Interlayer Energy Transfer and Photoluminescence Quenching in MoSe₂/Graphene van der Waals Heterostructures for Optoelectronic Devices

van der Waals (vdW) heterostructures composed of multiple vertical stacks of two-dimensional materials exhibit unique optoelectronic properties compared with their single constituent counterparts. The interlayer coupling between adjacent layers directly affects the transfer of excitons and charges, thereby governing the device performance. Herein, we report that the interlayer energy transfer occurring in a transition-metal dichalcogenide/graphene vdW heterostructure strongly depends on the interlayer distance and modulates photocurrent generation.

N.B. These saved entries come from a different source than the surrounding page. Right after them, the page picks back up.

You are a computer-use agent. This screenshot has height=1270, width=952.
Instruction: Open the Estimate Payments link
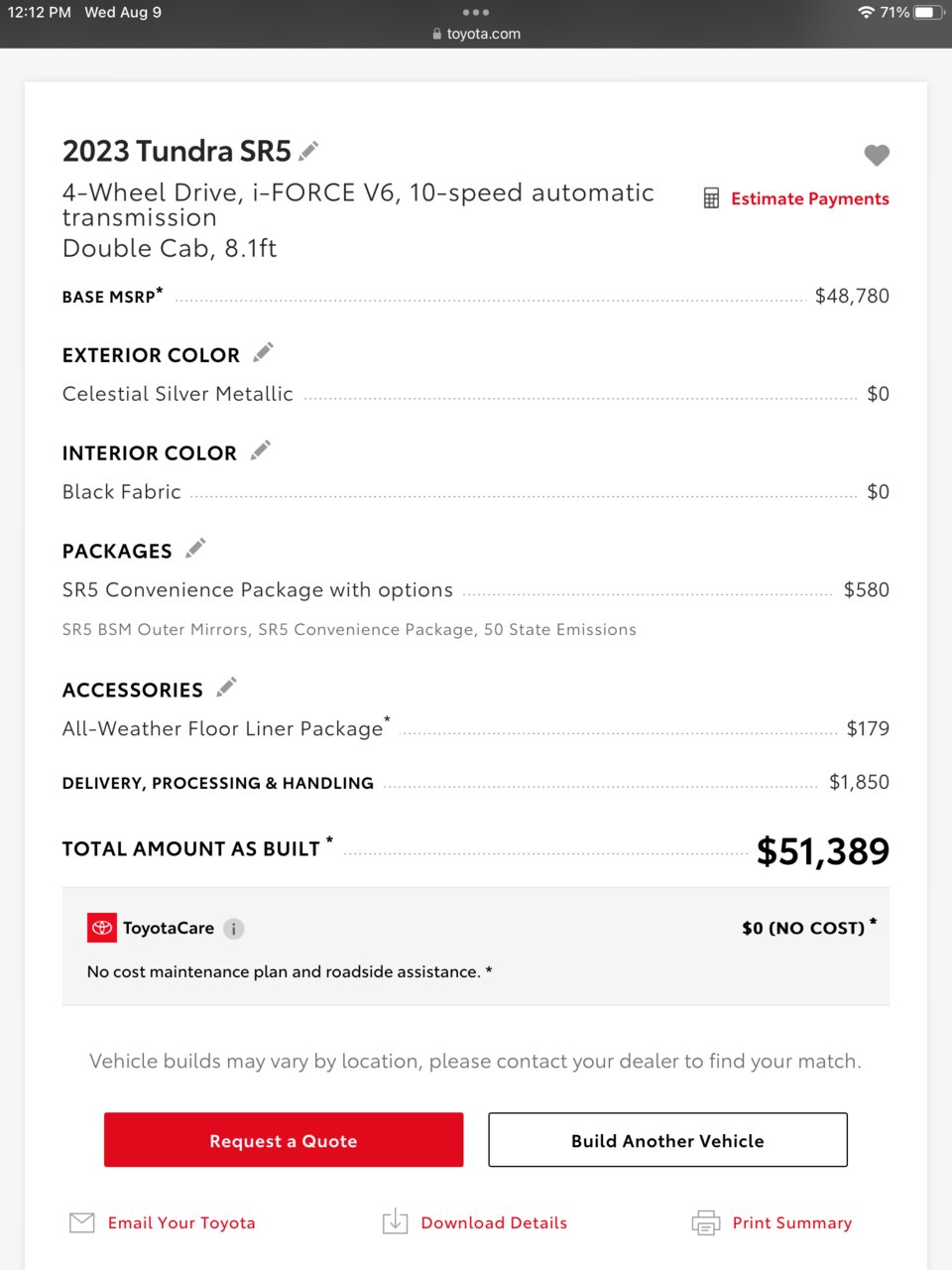click(x=810, y=198)
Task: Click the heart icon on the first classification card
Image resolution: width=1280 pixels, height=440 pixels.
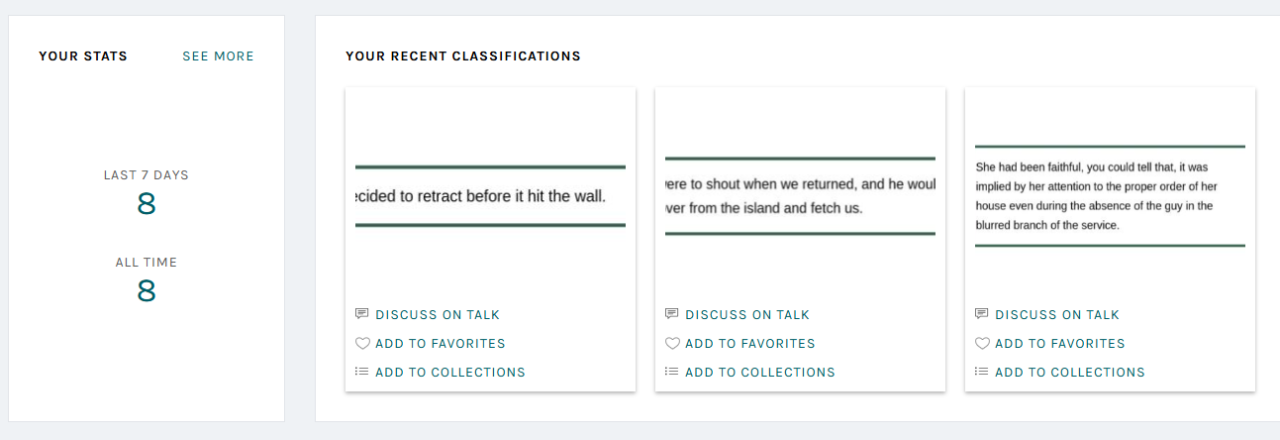Action: 362,343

MoSe2/graphene and MoSe2/hexagonal boron nitride (h-BN)/graphene heterostructures comprising chemical-vapor-deposition-grown layers show different degrees of photoluminescence (PL) quenching of MoSe2 with respect to the number of layers and the types of adjacent layers. Comparisons of the Raman and PL spectra revealed that the h-BN interlayer can modulate the long-range exciton energy transfer from MoSe2 to graphene, as corroborated by the photocurrent measurements from the photoconductor devices. These results underscore the effect of modulating the interlayer coupling in vdW heterostructures on the fabrication and control of optoelectronic devices.